Keeping your home warm is no simple task. Many people do attempt to refurbish or install their own heating systems every season. The following tips are to keep your DIY project:
Furnaces come in all different shapes and sizes. Not all furnace types are suitable for self-installation. In fact, some furnaces require professionals and permits. Read on to learn more.
Choose the Right Furnace
Thanks to the ubiquitous internet, researching and buying a top of the line furnace is entirely possible. You aren’t limited to whatever your plumber or HVAC tech can show you. Buying a furnace online isn’t such a radical step.
Some furnaces are more suitable than others for self-installation. For example, replacing your boiler with individual room electric units or combo air conditioning heating split units is a relatively straightforward process. Natural gas, propane or oil-fueled furnaces are a little more difficult.
Be aware of your municipal laws regarding furnace size, plans or construction. If you must add power hookups or a new gas line it is not a DIY project.
Beware of endless YouTube videos promising to make installation easy. Mistakes can be dangerous or deadly.

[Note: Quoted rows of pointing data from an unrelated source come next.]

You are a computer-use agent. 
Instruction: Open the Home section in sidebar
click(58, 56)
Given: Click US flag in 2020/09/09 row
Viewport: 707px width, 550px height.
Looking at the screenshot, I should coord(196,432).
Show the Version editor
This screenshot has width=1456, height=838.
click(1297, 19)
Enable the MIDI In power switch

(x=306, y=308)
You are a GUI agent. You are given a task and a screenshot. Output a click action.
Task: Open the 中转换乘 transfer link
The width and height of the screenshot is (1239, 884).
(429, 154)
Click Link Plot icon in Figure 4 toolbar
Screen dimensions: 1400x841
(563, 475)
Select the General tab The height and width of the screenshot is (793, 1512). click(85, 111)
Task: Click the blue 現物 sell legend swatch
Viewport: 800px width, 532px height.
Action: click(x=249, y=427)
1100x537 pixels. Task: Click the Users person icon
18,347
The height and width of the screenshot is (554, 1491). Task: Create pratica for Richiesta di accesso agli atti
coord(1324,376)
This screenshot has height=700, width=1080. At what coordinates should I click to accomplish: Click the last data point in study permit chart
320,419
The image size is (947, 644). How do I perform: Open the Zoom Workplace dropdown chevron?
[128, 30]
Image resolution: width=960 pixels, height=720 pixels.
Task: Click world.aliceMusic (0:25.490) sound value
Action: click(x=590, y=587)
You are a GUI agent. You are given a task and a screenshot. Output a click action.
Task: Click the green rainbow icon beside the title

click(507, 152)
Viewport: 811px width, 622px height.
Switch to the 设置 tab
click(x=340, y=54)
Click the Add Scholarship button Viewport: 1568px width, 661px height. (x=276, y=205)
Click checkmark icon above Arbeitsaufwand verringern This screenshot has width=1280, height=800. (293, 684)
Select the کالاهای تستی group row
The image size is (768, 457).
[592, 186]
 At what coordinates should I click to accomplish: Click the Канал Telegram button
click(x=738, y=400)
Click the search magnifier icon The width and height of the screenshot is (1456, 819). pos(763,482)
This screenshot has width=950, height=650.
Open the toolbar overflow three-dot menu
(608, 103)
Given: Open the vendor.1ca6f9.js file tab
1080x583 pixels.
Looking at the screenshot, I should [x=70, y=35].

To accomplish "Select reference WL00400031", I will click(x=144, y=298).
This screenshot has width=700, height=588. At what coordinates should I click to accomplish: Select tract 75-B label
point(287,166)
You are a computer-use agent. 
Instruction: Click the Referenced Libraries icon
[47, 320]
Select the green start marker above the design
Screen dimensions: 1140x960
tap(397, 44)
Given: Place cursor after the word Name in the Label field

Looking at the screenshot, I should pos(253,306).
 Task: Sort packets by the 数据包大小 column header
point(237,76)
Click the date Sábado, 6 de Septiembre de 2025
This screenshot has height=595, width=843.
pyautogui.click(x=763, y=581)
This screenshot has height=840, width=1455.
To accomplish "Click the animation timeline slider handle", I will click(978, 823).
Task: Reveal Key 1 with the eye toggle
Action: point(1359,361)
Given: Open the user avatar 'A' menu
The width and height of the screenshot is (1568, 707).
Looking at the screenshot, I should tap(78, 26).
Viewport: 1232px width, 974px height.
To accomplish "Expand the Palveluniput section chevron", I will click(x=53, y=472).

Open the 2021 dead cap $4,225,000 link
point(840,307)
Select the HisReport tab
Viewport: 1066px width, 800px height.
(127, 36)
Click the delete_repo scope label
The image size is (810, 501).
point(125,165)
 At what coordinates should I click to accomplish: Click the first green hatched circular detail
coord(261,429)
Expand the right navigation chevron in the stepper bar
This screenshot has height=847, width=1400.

Have the Right Tools for Your Furnace Installation
A furnace installation is no time to “MacGyver” your way through with a roll of duct tape and some pliers.
Most homeowners who want to complete a DIY installation will need to visit their local hardware store and possibly a rental yard to get the tools and equipment necessary for the job.
Failing to use the right tools can damage the furnace and void your warranty.
Know Your Limits
Removing the old furnace or ductwork may expose you and your family to dangerous materials like asbestos. It may take an expert to clean up certain hazards. New installations sometimes require more sophisticated bracing or ventilation than the furnace they replace.
If you are not an engineer, do not remove walls, cut joists or otherwise weaken your building support to fit a new furnace in. Likewise, contact the skilled trades with questions about additional gas lines, adequate ventilation or additional power.
Don’t skip important alarms like smoke detectors and carbon monoxide detectors. They are required by law in most states.
Size Your System Correctly
The wrong size system can cost you money. The size and efficiency of your furnace needs to match your space and use. Too large of a system or an unbalanced airflow causes premature wear and can cost money in the long run.
Too small of a system or a poorly regulated airflow results in the furnace working overtime. this costs you money in high energy bills. You can also waste money heating the area between the walls if ductwork is not correct.
DIY at Your Own Risk
Selecting your own furnace system with research and thought is a good idea. Saving money by performing the furnace installation yourself is less than ideal.
If you’re an engineer and HVAC expert, the process is possible. For the ordinary homeowner, DIY should be attempted under specific conditions.